Today’s #MysteryMonday is also some nostaligia-on-the-19th—we’re catching up with one of our favorite crime capers, the big-hatted, red-coated Carmen Sandiego.
She made her debut in 1985 in the at-that-time incredibly high-tech Where in the World Is Carmen Sandiego? computer game. On the heels of a crime, desk-chair sleuths were charged with tracking down Carmen and her cohort of accomplices in one of 30 countries, guided by clues of their whereabouts.
Unlike some of our other #MysteryMonday honorees, Carmen was the villain—stealing national treasures and heading up the criminal organization V.I.L.E. (Villains’ International League of Evil—can’t get any more villainy than that!). Working as agents of the ACME Detective Agency, kids themselves drove the investigations (guided by the mysterious but benevolent "Chief").
A game update was released in 1992—a Deluxe edition—that wowed with features including digitized photos from National Geographic, music from the Smithsonian/Folkways Recordings, and an additional 30 countries.
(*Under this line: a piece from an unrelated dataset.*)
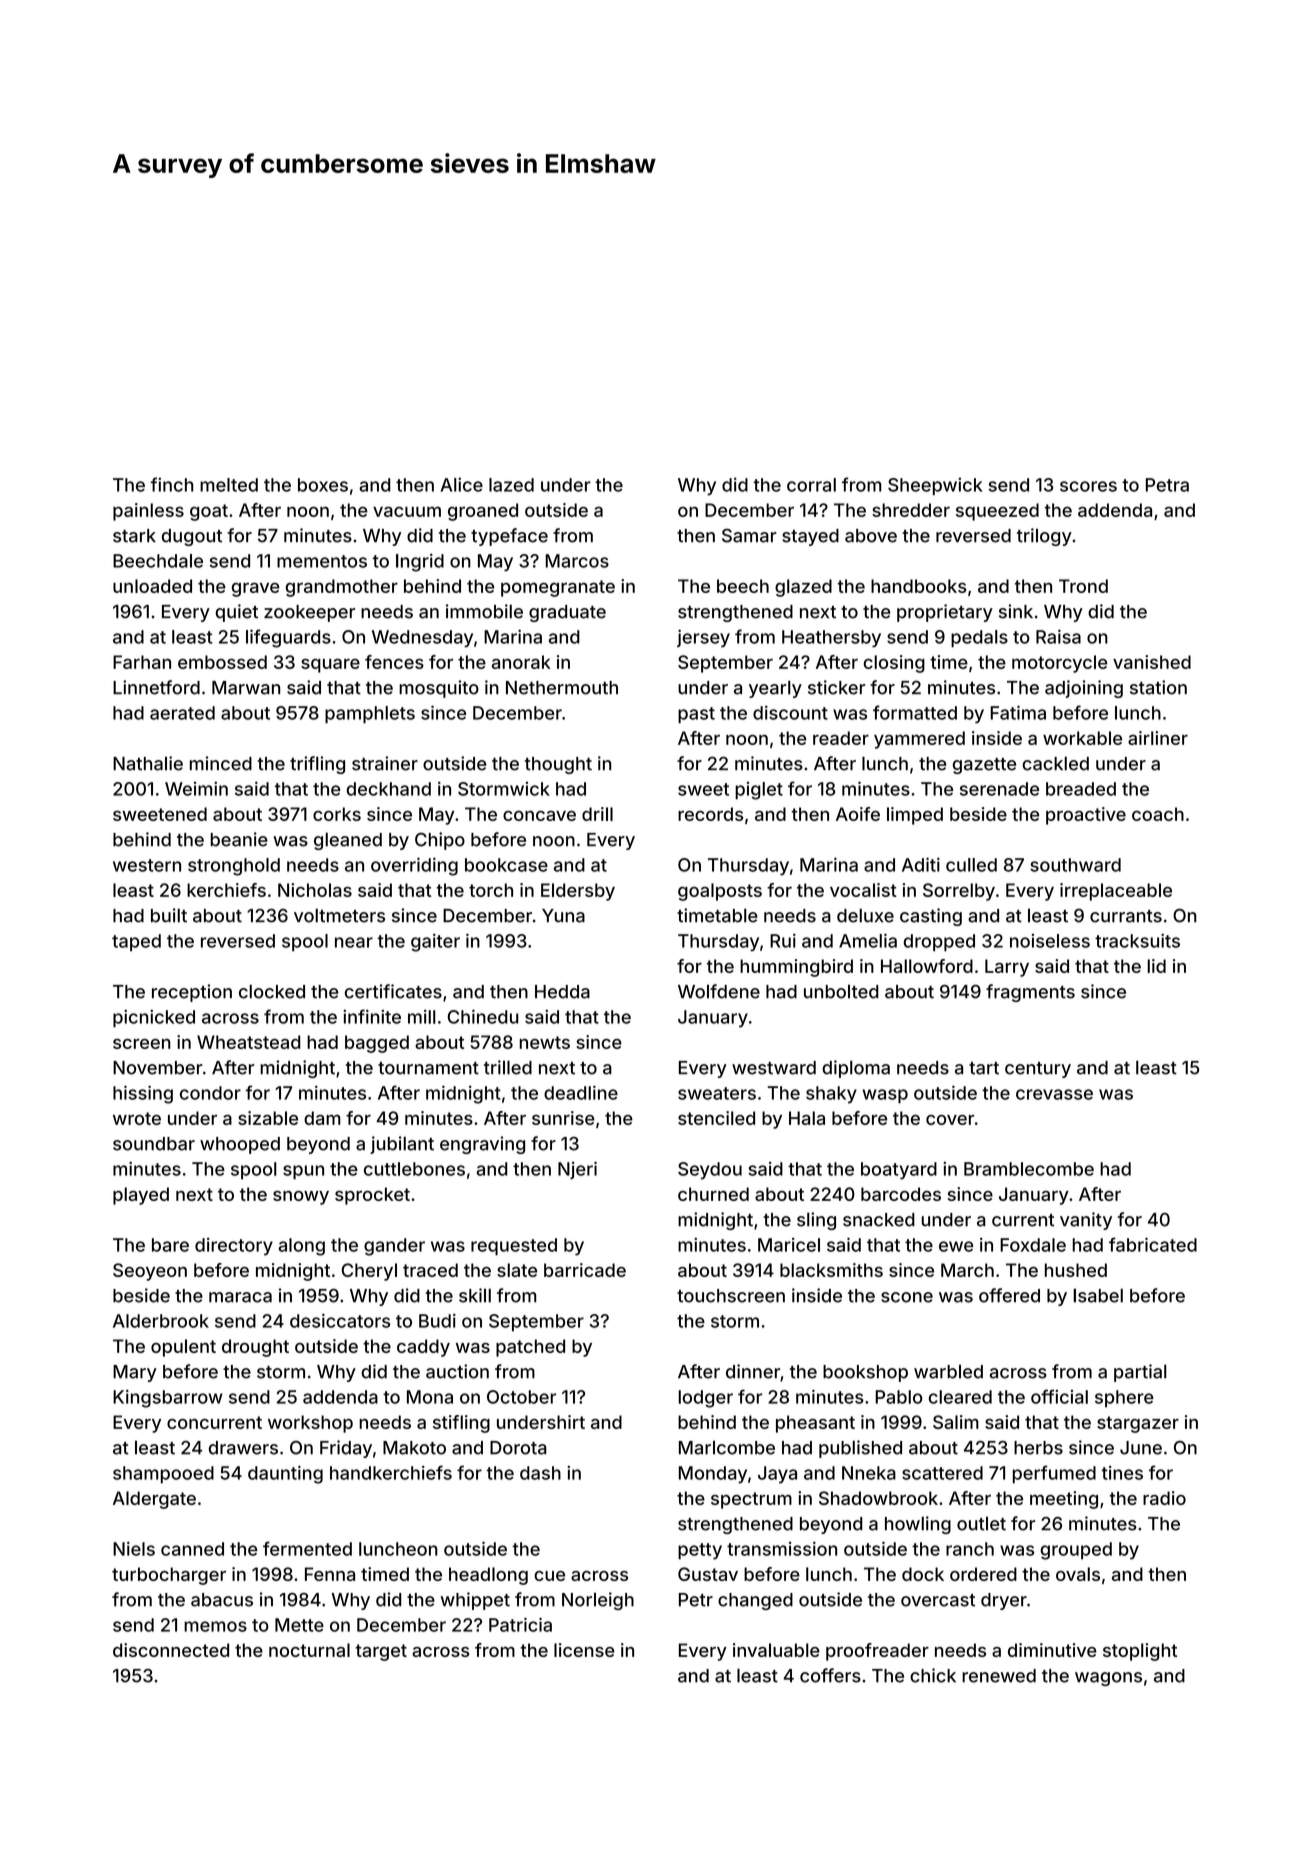 This image has width=1315, height=1860. Describe the element at coordinates (999, 1676) in the image. I see `renewed` at that location.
It was also notable for being the first game to feature spoken dialogue.
It went on to become a children’s game show as well, taking players out from behind the computer screen and putting their deductive crime-solving powers to the test in front of an audience. But for most budding gumshoes of the era, it is most remembered as an exciting classroom staple (ranking up there with Oregon Trail). Computer games at school—alright!
In the guise of a game, Carmen Sandiego taught map skills and international culture, reasoning and logic, and crafty wordplay. And let’s not forget the top-notch vocabulary; "spelunking" became forever embedded in my adventure vocabulary (and a major life goal).